They had a lot of bears head into winter in pretty rough shape, especially in the southern part of the state. They lost a lot more than normal this year and with the continuing drought, it's only gonna get worse.


----------



## schoolhousegrizz (Nov 23, 2014)

Haha Sheep, you are funny. Every site you're on you try and come across as a hard ass, which is proof that you are not. Good luck to you and your dad.


----------



## schoolhousegrizz (Nov 23, 2014)

I talked to a guide in the area and he said it's just getting harder and harder to find mature boars with the tag increases. I tend to believe him when you look at how many more bears have been killed in the last 2 or 3 years.


----------



## Kevin D (Sep 15, 2007)

I just got back yesterday after spending a week on San Juan chasing bear. It was a good time, we ran bear every day and seen bear every day. Both hunters we had in camp filled their tags, one with a nice boar and one with a so-so boar.

A couple observations though, I never seen a sow with newborn cubs on the unit this year which is somewhat alarming. Typically a good portion of the tracks we come across are sows with cubs, but not this year. Also, of the bear harvested off the unit this year, I've only seen or heard of a couple real giants. Overall, I'd say the quality of the bear harvested on the unit has been declining in recent years. There's still a lot of bear, it's just getting tougher to find those big 7 to 10 year old boars like we used to come across on a regular basis.

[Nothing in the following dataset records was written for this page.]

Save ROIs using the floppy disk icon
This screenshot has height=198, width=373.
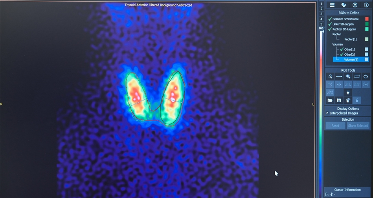(x=339, y=100)
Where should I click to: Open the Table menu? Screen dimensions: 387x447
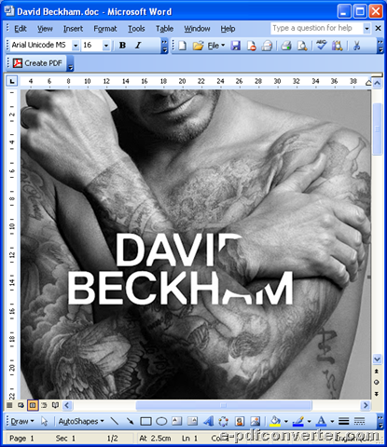click(x=164, y=29)
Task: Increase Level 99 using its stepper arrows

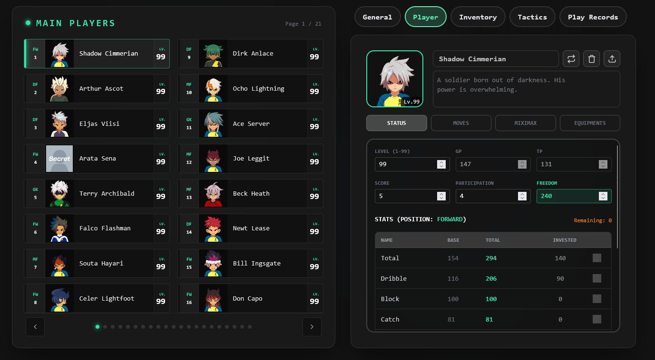Action: (441, 164)
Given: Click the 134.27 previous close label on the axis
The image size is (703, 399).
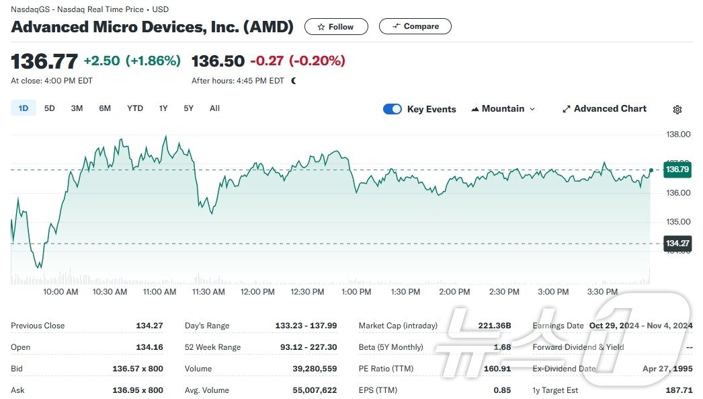Looking at the screenshot, I should coord(677,243).
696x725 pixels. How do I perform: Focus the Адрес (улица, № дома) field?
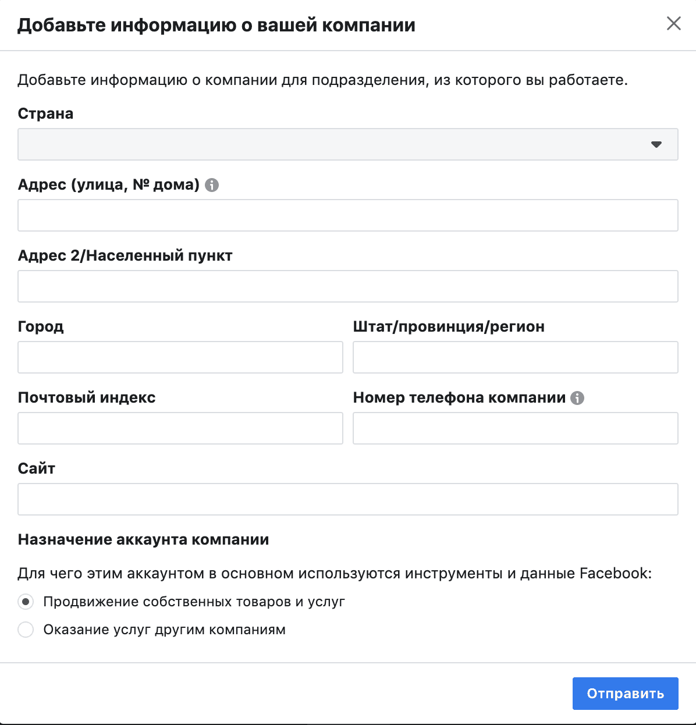click(x=348, y=215)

The bear population statewide seems to be doing well, particularly in the northern areas of the state. Bear population densities may still be greater in southern and eastern Utah, but central and northern Utah bear populations are definitely on the upswing.


----------



## schoolhousegrizz (Nov 23, 2014)

Thanks Kevin, I appreciate the information. Were you guys seeing Bears only by running them with hounds or were you coming across some just spotting them? Well sheep looks like I'm not the only one with that point of view.


----------



## Kevin D (Sep 15, 2007)

I run my own hounds and have for 35 years now, so my main goal heading down there every year is to run them ragged on bear. This year we started some bear by spotting them across the canyon and running dogs onto them, some races were started by the dogs winding them off the trucks, and some were started by walking the dogs down bear looking canyons until we hit on fresh tracks. Hell, we even had a little bear wander into camp one night.....not a good idea when there's 25 dogs staked around (of course I never knew what all the dogs were barking at so I went out there in my underwear in the middle of the night and beat them quiet with a shovel. It wasn't until it got light that I seen the bear tracks :redface. 

Weather last week was ideal which also played a big part in our success. I've been down there some years where we had a lot of wet, cold, and windy days, where the bear holed up and not moving. It's tougher to get something going in those conditions. Most of the other houndsmen I talked to were saying it had been a slow year until last week when things broke open a bit. I think about every camp I talked to also ran bear everyday last week too.


----------